A Burundi peace talk mediator Former Tanzania President Mzee Benjamin Mkapa speaks to special African Union envoy for the Great Lakes Region and Head of the AU Liaison Office in Burundi during the mediation talks in Arusha. PHOTO | FILE 

By Zephania Ubwani @TheCitizenTz

Arusha. The former president Benjamin William Mkapa and Facilitator of Inter-Burundi Dialogue is facing an uphill task as the East African region ushered in the New Year - 2017.

He has to ensure that the reconciliation process, which has been going on for nearly a year under his direction, culminated in signing of an Agreement among the warring parties by June this year.

That is no mean task for the former head of state who is an experienced diplomat with a record of being the longest serving minister for Foreign Affairs in the country’s history.

Mr Mkapa was picked to be the Facilitator of the Burundi mediation process during the East African Community (EAC) Summit of the Heads of State in Arusha on March 2nd this year and assigned to work closely with President Yoweri Museveni of Uganda, who is the Mediator.

At least three rounds of the mediation talks under the former Tanzanian leader have taken place and now the sponsors of the process as well as the EAC partner states want it concluded so that Burundians can settle down for nation building.

The urge to conclude the talks, hopefully culminating into an agreement, was stressed during the Dialogue held in Bujumbura last month. This was the first time it took place in the country’s capital. The two earlier sessions were held in Arusha in May and July last year.


Last month’s talks was the time regional analysts believe Mr Mkapa consulted widely with Burundi President Pierre Nkurunziza. The former Tanzanian president certainly shared with the embattled Burundi leader him his vision of interventions to be undertaken in the coming months in fulfilment of the EAC Summit of Heads of State mandate.

As expected Mr. Mkapa also consulted with the political parties, diplomatic community, civil society organizations (CSOs), women and youth groups, religious leaders and a number of prominent political actors during his three-day presence in Bujumbura.

In his interactions, he not only appreciated the determination of all stakeholders to come to a negotiating table but recognized the readiness of all parties to engage the external opposition in the dialogue process as part of the fulfilment of the commitments towards inclusivity.

But the Facilitator ran into problems even before the outcome of the dialogue in the Burundi capital had been communicated to the regional leaders and diplomats from the international community who had been closely following up the talks.

Mr Mkapa was accused of bias by Burundi opposition groups in exile.

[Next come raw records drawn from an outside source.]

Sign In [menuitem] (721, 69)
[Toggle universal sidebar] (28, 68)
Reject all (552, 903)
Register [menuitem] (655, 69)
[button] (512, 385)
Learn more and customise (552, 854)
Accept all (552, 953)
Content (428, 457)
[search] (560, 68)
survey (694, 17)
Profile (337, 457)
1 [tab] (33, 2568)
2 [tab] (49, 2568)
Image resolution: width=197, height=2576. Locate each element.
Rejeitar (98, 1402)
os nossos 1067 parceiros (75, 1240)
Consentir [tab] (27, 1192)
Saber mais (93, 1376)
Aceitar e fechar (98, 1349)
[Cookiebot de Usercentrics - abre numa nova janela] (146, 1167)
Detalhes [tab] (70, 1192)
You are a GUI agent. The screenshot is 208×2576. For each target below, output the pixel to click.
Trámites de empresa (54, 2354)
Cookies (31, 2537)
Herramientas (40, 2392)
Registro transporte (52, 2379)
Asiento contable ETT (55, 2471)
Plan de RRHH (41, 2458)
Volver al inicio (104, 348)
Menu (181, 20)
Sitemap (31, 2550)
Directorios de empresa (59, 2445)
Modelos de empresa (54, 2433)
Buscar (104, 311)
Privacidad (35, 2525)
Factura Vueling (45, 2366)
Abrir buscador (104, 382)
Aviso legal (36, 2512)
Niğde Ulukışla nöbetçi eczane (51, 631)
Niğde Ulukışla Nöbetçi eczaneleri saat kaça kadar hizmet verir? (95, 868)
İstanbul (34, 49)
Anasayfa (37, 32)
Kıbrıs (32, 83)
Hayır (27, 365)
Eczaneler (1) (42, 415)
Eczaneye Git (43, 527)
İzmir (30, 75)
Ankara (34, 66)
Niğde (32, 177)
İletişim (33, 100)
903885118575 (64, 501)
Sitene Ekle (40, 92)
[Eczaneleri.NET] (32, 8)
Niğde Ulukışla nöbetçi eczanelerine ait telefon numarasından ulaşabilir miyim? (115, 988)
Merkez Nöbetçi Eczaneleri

They alleged they were not ready to work with him in search of ever lasting peace in the strife torn country, claiming the former Tanzanian leader considers the current Burundi government legitimate contrary to their position.

In fact, a coalition of opposition politicians based abroad called CNARED wants him to step down as the Facilitator of the peace process on grounds that he favoured the government in power in Bujumbura which in their view was illegitimate.

It was at this juncture that Mr Mkapa ended his silence on the hurdles facing the delicate mediation process in the strife-torn Burundi. He openly blasted those questioning the legitimacy of the current Burundi government.

“It is absolutely out of context and foolhardy to create pre-conditions on the mediation process. The government of Burundi is an equal partner. The presumption that it is not legitimate is wrong”, he told reporters at the end of consultations with key stakeholders in Bujumbura on December 9th.

He said as a Facilitator appointed by the EAC Heads of State he was not tasked to talk on the legitimacy of the Burundi government in power but was much disturbed by those calling for isolation of President Nkurunziza’s regime on grounds that it came to power through unconstitutional means.

“The legitimacy of the Burundi government is not a critical issue here. All parties to the dialogue should focus into the future”, he insisted when questioned on whether the process was slowing down owing to some Burundians who are opposed to the 2015 elections won by the incumbent president but boycotted by some opposition parties.

He cautioned that introducing a question on the legitimacy of the government in charge in Bujumbura at this time would throw the reconciliation efforts by the regional leaders in disarray and deny the people of Burundi their right to engage in the dialogue.

“The government now in power here is recognized by the United Nations, the African Union, EAC and the international community. All the ambassadors posted here have to present their credentials to the president”, he said, noting that it was not the task of the mediators to choose whom to engage in the dialogue or not.